Genesis
A child’s view of life’s origins and endings
Two days after my father-in-law died, I sat in the corner of my basement surrounded by a menagerie of creatures. First came a parade of sloths driving cars. The sloths morphed into meowing cats, playful puppies, and squealing guinea pigs. When an eagle and mountain lion materialized, the smaller animals hid under pillows, fearing predation.
In a strange twist of fate, even my childhood golden retriever made an appearance.
All the creatures bore a shocking resemblance to my four human children.
From the corner, I observed my children playing. One month out from rotator cuff surgery, I was still protecting my semi-functional left arm. As I watched the humanoid animals, my wife was across the country with her siblings, in the wake of her father’s death. Winter break had not gone according to plan.
Like so much of the circus that is life as a family of six, the moment felt almost absurd.
During a lull in the action, I held my daughter Molly in my lap, cradling her in my right arm. At four, Molly was our youngest. The warmth of her small body snuggled against mine was soothing, even though I was supposed to be the one comforting her.
Next to me on the floor sat Leo, our six-year-old son. The third of three boys. Wally was eight; he was swinging in a blue cloth hammock that hung from anchors I had bolted into the floor joists years earlier. Our oldest—Brandon—was jumping between couches and cushions on the carpeted floor.
“Where did the first person come from?” asked Leo, looking up at me with earnest brown eyes.
I looked back at him, waiting for the answer to form in my mind.
“Brandon,” answered Molly, from my lap. “Brandon was the first.”
I smiled, looking down at her little face.
“I think he means the first person on earth, honey. Not the first child in our family.”
“Oh…” she replied, burrowing closer into my chest.
I turned back to Leo.
“Well…let’s see…people didn’t just appear all at once. We…we changed, slowly, from something else.”
“It’s called evolution,” said Brandon, from the couch. “We evolved from monkeys. When they came down from the trees.”
“Yes. Apes, really,” I replied. “But you’re right, we evolved from animals.”
Wally continued swinging, with his head poking out from the hammock. He was quiet, staring up at the ceiling.
Looking up at me with raised eyebrows, Leo asked, “Like cavemen?”

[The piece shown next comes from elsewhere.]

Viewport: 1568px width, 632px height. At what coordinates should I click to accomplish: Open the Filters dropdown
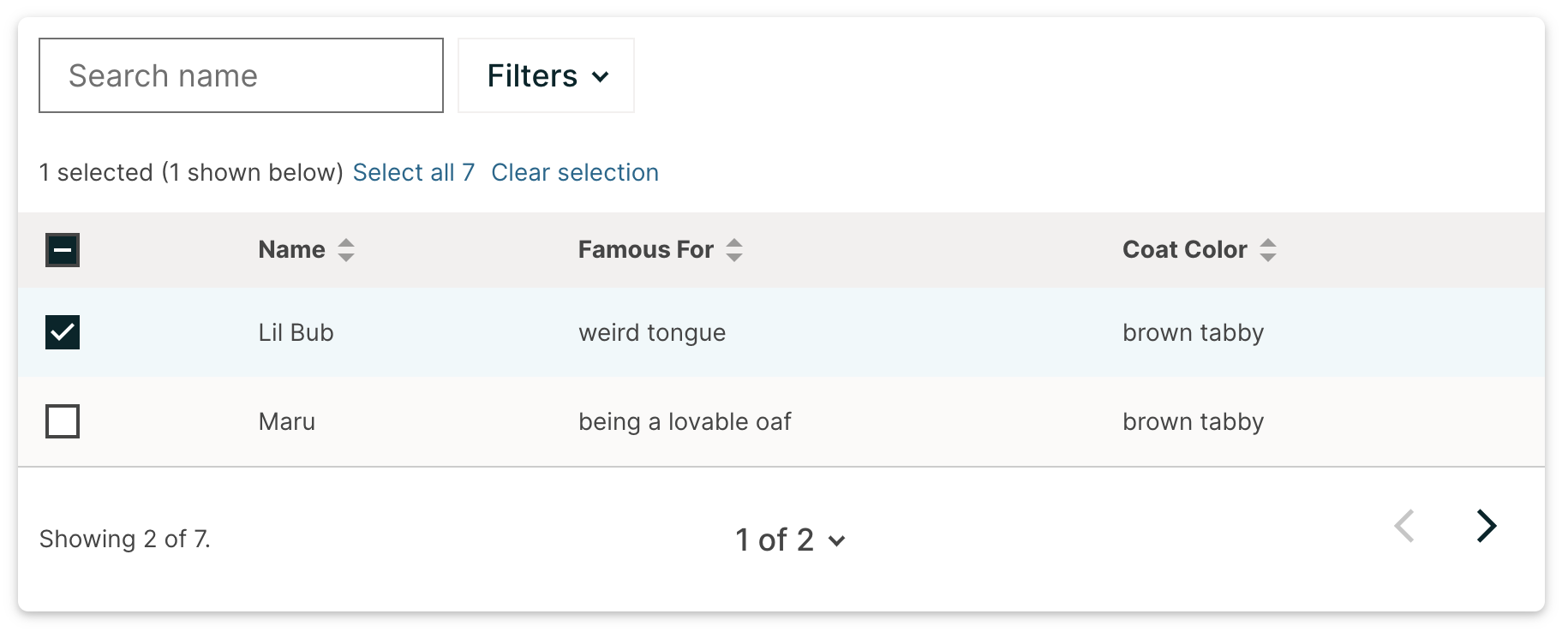tap(545, 75)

“Uh…yeah, I guess,” I said. Then, considering the world in which we lived, I continued, “Not everyone believes that—that we evolved from apes. Some people do think humans just appeared. That humans and Earth were created by God.”
Leo peered at me with scrunched eyebrows. He then looked out at the room strewn with pillows, stuffed animals, and plastic pieces of food, before bringing his eyes back to meet mine.
“I don’t think that’s true,” he said. Pointing a small finger up at my face, he added, “I think your story is the truth.”
The joist anchors squeaked as Wally continued swinging. He broke his silence, speaking out from the hammock.
“The Earth came from the big boom,” he said, giggling. “From the sun’s boom-boom.”
Leo smiled wide.
“The sun took a big, round dump.”
I laughed. We all did—an unexpected moment of levity in a week defined by loss.
Perhaps you will remember this story, when life feels like you are wading through a pile of poop. It’s inevitable you will. We all are sometimes.